GDB pretty printing w/ Python is really powerful, but also it's ridiculously high friction compared to Microsoft's .natvis.

Completely aside from any syntactic whatever, you can't (safely) load any ol' Python script in a project's repo, but you can safely load up associated .natvis files, which makes Microsoft's solution vastly superior for library users.

And there's really no reason that GDB and LLDB can't just implement .natvis support out of the box. (Yes, I know there are Python libraries that add a subset of .natvis support to GDB, but that doesn't solve the "out of the box" part at all.) Or hell, if they really hate Microsoft (who doesn't?) then implement their own declarative debug visualizer format.

(This post brought to you by me using Clang 22 for _Defer via mingw and now having to write *****ing Python to make my pure C project comfortably debuggable.)
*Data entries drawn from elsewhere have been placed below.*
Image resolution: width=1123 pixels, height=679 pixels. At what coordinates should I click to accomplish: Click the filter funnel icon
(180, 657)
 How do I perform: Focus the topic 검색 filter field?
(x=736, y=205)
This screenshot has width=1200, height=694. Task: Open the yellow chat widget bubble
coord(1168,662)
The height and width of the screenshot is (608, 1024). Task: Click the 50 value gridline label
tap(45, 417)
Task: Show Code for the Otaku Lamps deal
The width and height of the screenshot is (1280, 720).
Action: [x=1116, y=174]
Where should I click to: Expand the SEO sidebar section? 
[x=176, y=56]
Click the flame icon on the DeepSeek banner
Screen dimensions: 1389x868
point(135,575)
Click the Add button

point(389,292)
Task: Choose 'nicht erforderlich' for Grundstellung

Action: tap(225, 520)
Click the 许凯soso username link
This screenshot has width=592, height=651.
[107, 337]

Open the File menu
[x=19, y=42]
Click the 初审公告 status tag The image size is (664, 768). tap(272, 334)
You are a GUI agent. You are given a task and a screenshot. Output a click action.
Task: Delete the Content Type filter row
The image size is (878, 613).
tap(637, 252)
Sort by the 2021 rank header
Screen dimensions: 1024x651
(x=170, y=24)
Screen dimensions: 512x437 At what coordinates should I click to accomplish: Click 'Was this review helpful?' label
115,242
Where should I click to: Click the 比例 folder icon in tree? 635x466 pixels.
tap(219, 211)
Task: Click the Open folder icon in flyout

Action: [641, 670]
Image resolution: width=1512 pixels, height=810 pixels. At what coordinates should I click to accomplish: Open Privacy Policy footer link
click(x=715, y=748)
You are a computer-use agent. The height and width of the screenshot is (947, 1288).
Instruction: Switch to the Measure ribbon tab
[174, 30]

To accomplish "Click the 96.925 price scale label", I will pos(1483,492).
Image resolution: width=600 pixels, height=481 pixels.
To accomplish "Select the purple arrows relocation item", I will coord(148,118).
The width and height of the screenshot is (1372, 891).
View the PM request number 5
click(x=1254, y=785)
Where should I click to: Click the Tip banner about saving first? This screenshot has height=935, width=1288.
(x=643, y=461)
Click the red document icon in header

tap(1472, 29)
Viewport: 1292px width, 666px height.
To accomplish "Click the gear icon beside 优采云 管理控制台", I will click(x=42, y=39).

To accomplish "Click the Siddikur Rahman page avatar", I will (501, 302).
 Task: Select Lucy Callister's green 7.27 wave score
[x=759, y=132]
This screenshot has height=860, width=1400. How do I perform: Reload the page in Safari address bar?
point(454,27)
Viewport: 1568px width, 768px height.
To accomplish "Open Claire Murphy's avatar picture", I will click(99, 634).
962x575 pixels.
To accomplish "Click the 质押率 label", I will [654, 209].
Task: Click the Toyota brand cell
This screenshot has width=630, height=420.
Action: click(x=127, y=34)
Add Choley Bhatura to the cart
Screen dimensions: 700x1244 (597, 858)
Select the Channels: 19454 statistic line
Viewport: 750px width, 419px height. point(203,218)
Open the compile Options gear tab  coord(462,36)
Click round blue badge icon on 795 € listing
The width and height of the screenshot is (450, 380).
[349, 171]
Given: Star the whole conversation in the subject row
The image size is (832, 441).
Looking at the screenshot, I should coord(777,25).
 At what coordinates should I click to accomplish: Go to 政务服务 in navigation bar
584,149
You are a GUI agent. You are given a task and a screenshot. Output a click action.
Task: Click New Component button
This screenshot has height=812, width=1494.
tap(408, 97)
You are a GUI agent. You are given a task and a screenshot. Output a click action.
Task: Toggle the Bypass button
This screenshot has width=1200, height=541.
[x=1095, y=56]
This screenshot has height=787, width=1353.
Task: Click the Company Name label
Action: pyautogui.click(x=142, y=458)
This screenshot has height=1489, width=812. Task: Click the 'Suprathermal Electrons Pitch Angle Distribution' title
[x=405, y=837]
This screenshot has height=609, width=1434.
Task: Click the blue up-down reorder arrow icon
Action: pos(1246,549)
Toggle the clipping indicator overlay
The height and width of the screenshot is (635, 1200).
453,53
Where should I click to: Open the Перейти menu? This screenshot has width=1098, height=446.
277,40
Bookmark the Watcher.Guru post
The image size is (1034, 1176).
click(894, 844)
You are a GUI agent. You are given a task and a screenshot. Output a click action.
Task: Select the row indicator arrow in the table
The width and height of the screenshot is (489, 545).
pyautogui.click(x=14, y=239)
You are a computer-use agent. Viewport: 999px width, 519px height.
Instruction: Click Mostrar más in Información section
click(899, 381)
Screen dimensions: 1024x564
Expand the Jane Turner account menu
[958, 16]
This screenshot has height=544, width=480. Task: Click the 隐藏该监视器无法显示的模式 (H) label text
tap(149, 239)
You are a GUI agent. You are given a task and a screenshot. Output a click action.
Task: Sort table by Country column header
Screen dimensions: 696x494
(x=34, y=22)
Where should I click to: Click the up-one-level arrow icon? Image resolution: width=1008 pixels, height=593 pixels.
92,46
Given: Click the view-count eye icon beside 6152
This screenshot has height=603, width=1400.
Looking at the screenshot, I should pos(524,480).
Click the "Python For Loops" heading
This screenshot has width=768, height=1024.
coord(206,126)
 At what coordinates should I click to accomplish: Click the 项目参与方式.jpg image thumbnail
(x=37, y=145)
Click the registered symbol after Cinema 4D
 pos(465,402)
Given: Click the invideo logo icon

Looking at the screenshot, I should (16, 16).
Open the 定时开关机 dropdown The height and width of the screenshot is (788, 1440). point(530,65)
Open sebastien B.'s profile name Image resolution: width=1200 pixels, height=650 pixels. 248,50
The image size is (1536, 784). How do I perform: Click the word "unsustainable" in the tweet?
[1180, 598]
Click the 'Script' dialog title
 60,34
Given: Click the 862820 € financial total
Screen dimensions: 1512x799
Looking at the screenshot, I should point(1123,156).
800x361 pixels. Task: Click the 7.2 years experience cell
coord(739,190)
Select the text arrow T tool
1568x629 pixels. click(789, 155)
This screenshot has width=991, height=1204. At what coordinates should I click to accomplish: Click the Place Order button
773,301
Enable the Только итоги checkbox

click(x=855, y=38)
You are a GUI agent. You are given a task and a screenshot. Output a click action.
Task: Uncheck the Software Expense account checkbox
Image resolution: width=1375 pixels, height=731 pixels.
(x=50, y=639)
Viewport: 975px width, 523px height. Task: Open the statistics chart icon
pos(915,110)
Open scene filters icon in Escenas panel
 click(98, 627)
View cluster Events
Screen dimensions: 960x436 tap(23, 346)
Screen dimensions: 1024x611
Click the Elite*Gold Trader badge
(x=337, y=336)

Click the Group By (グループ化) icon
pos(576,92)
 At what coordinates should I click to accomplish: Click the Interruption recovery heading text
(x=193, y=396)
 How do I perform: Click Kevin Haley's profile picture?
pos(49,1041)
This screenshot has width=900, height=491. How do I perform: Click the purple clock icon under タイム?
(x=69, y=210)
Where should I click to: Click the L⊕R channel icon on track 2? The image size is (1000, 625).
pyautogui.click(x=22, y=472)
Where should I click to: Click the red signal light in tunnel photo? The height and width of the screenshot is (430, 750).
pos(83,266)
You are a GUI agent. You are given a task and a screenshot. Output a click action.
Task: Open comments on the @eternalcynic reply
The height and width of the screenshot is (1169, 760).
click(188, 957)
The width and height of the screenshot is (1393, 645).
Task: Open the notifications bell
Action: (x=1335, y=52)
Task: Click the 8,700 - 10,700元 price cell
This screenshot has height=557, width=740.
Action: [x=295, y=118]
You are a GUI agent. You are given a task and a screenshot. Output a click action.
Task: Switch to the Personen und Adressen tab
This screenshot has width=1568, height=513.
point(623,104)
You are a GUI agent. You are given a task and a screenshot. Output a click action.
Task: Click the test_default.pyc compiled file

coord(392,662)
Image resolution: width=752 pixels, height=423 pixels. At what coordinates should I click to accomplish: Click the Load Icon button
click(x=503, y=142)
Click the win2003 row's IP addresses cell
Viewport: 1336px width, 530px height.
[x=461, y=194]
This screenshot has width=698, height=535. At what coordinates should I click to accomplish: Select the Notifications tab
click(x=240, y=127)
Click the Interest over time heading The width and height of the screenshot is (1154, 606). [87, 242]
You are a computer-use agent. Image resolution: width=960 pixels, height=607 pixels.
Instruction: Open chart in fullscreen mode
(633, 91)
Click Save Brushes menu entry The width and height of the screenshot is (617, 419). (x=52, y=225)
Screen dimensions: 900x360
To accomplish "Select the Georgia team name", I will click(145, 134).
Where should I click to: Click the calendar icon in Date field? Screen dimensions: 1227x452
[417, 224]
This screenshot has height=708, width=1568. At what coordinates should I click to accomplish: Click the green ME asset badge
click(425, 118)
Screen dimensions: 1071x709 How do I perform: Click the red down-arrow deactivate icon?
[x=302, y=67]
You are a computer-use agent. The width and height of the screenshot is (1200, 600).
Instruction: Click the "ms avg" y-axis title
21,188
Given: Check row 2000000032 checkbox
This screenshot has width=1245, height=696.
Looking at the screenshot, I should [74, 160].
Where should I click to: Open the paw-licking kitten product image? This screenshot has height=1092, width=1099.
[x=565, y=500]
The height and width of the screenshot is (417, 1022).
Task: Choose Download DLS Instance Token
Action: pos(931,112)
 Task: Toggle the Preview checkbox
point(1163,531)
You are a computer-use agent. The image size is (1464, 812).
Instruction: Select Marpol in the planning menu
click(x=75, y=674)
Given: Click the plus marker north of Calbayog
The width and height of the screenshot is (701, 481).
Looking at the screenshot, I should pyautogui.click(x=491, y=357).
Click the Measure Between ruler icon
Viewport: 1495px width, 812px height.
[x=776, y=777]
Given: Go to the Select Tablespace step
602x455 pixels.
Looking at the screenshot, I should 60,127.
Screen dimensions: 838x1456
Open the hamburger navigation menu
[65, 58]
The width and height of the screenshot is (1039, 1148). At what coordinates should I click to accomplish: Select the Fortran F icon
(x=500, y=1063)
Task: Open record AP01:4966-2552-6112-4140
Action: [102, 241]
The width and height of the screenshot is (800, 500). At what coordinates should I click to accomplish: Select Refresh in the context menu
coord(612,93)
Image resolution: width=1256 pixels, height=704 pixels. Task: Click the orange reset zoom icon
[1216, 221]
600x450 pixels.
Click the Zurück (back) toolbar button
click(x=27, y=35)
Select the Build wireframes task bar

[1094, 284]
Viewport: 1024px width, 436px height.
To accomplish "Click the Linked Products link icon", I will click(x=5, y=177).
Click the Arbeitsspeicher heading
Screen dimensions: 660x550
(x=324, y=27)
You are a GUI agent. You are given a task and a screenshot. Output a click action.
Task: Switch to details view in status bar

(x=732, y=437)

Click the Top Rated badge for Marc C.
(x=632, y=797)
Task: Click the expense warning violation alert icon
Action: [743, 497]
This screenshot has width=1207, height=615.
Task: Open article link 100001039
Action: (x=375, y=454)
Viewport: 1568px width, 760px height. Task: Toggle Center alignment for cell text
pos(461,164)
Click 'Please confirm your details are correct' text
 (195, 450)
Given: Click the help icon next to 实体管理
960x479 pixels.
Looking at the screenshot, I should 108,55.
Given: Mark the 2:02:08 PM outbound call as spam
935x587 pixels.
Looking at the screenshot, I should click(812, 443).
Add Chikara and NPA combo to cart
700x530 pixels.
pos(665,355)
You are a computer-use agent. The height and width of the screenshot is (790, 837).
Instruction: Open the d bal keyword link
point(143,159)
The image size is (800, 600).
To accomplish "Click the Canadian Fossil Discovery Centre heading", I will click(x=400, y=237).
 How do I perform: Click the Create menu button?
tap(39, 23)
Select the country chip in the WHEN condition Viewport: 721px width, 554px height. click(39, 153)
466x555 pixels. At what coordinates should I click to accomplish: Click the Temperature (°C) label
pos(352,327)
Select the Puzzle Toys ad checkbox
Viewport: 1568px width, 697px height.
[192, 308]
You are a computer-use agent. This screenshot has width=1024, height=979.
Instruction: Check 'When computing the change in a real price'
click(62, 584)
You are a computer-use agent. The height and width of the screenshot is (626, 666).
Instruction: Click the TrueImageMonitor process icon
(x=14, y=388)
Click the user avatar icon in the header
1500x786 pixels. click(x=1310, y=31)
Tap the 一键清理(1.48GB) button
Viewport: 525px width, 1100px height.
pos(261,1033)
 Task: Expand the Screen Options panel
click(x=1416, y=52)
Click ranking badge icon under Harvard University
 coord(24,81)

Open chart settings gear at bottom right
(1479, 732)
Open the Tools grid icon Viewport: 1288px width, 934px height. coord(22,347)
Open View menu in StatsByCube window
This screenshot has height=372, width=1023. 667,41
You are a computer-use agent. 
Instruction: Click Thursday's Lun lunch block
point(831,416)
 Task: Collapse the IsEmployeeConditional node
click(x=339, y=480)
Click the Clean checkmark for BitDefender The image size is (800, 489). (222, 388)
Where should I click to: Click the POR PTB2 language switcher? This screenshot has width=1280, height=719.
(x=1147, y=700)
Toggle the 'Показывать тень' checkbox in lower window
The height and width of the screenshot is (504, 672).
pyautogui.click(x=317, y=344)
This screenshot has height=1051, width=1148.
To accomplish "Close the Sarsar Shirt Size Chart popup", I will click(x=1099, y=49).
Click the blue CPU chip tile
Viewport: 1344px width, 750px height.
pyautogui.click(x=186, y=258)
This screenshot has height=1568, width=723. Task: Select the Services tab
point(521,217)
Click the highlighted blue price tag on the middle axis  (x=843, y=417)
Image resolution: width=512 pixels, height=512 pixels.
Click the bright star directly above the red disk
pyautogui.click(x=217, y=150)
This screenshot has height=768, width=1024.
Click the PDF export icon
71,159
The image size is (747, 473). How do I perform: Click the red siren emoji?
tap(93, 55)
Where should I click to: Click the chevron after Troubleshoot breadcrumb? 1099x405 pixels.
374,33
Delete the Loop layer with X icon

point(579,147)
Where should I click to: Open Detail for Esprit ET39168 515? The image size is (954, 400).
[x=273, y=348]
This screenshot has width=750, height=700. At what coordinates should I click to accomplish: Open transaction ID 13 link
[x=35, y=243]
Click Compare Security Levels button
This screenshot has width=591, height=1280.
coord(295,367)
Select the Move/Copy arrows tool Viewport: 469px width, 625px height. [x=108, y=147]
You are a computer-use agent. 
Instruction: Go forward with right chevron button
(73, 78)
@seanmiddleditch I've noticed that a lot of people sort of forgot the power in "I just have a data file I can carry around that can be safely loaded because its restriction is the point" and just keep doing things like "What if I gave someone access to an unrestricted python / Lua / JavaScript / {etc.} interpreter as part of my program?".
@seanmiddleditch The worst part is they don't even try to lock things down. Like, oh, yeah, sure, here's my Lua interpreter with direct access to the whole file system. And I can access the FFI so I can touch every single system call if I really try. Awesome. Thanks. This won't come back to fuck us all over!
@thephd I've been working on this for a game scripting runtime and it's pretty challenging - a lot of the scripting systems out there just give full privilege. What we ended up doing is using the embedded browser out-of-process (and its sandbox, with a deliberately broken proxy configuration) to run Javascript and then communicate to it over JSON-RPC, but this has unfun performance impact. There's probably ways to bust it, too, but at least we tried...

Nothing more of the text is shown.